Her face lit up. “Remains of the Day is my favorite novel. I mean, I couldn’t explain all the metaphors, but I liked how the words stuck with you.”
“They’re pretty much the only thing that’s ever stuck with me.”
“I’m kind of jealous of your students,” she said. “I used to dream about going to college. I took a few classes back when I was waiting tables at the Cattle Company, but it got to be too much.”
“I can teach you everything you need to know about literature,” I said.
“Really?” she asked.
“No, not really.”
She laughed and then took a charming tone of put-on disappointment. “And to think, I was going to offer you wine lessons in trade.”
“I doubt I could learn everything there is to know about wine.”
“I think I could show you enough to be dangerous.”
A waitress called our num
ber. I tottered back from the counter with our food on a perilously packed tray.
“Hey, I have another question,” Izzy said, before we began eating.
“Okay.”
“How come you’ve never tried to pitch a restaurant for real?”
When we were finished, I drove her home. She directed me to her building, and I parked the Mustang in an alley behind it. We said our good-byes. Then I leaned in to kiss her. Off and on since we’d gotten up this morning, I’d feared that what I thought had begun last night and was still going on between us had been entirely of my own drunken invention. With our lips colliding—for the first time in sober daylight—something nebulous calcified. This kiss made the concept of us as a couple real somehow.

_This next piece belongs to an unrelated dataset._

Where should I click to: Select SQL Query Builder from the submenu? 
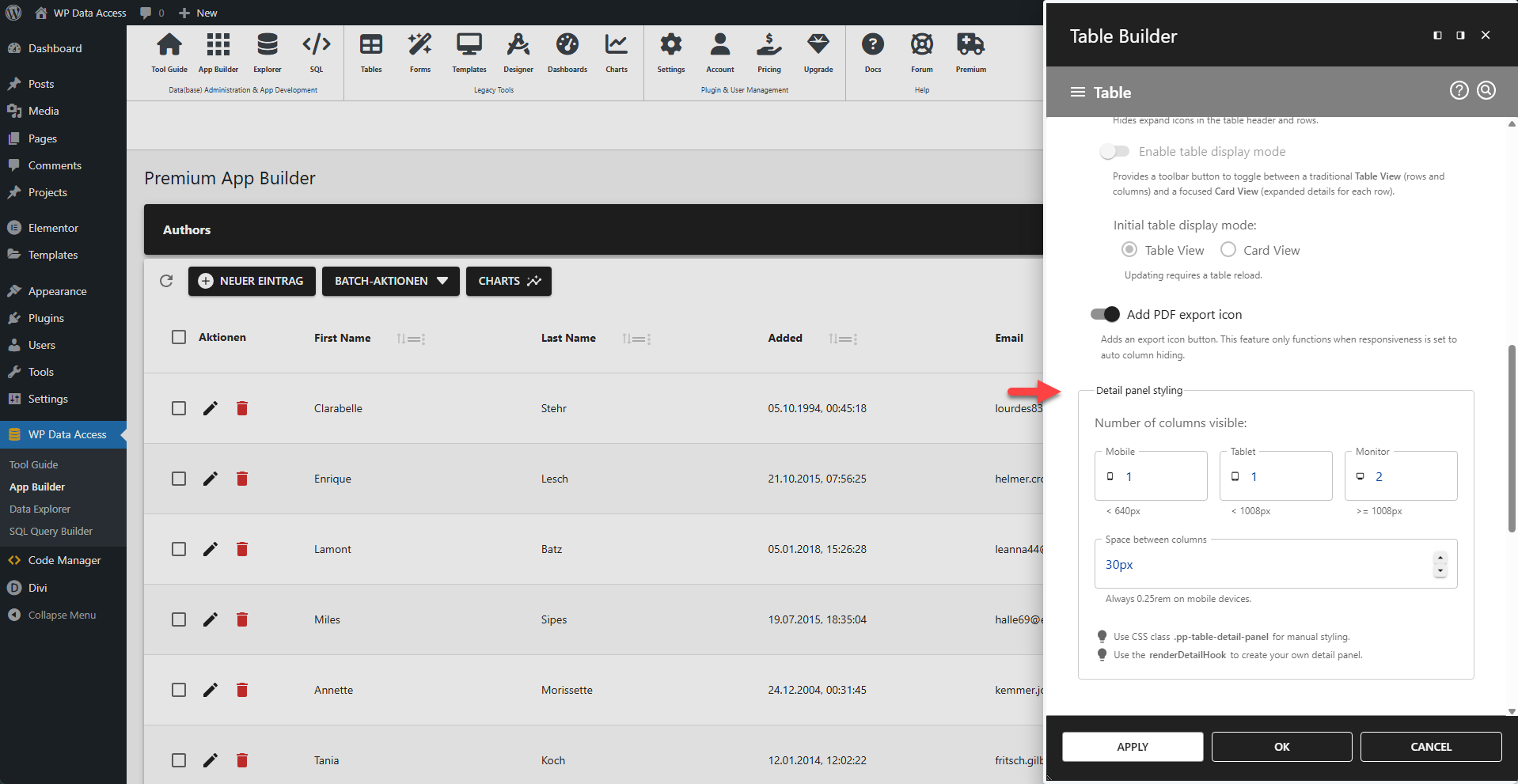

The sunlit sky faded quickly after I returned to the sublet. I scribbled some perfunctory comments on flimsy essay pages I’d neglected while Izzy and I were at brunch. By the time I finished, the abbreviated day had leapt into deep evening. An important hour was near. I microwaved a frozen plastic bowl purporting to contain lamb vindaloo and sat down in front of the television. From the moment Vintage Attraction came on, I was mesmerized by the likeness of the girl who, that morning, had lain in my bed. I was now seeing the program through different eyes, eyes theretofore not mine. I witnessed Izzy holding court on her set as the well-regarded famous host of the show, just as I always had, but now she also was someone real, someone whose phone number lay on my kitchen counter. At an amateurishly shot and edited commercial for a sketchy liquor store downtown on Chicago Avenue, I got the paper and held her handwriting close to my eyes. She’d been here. She’d written it. And she had my phone number, too.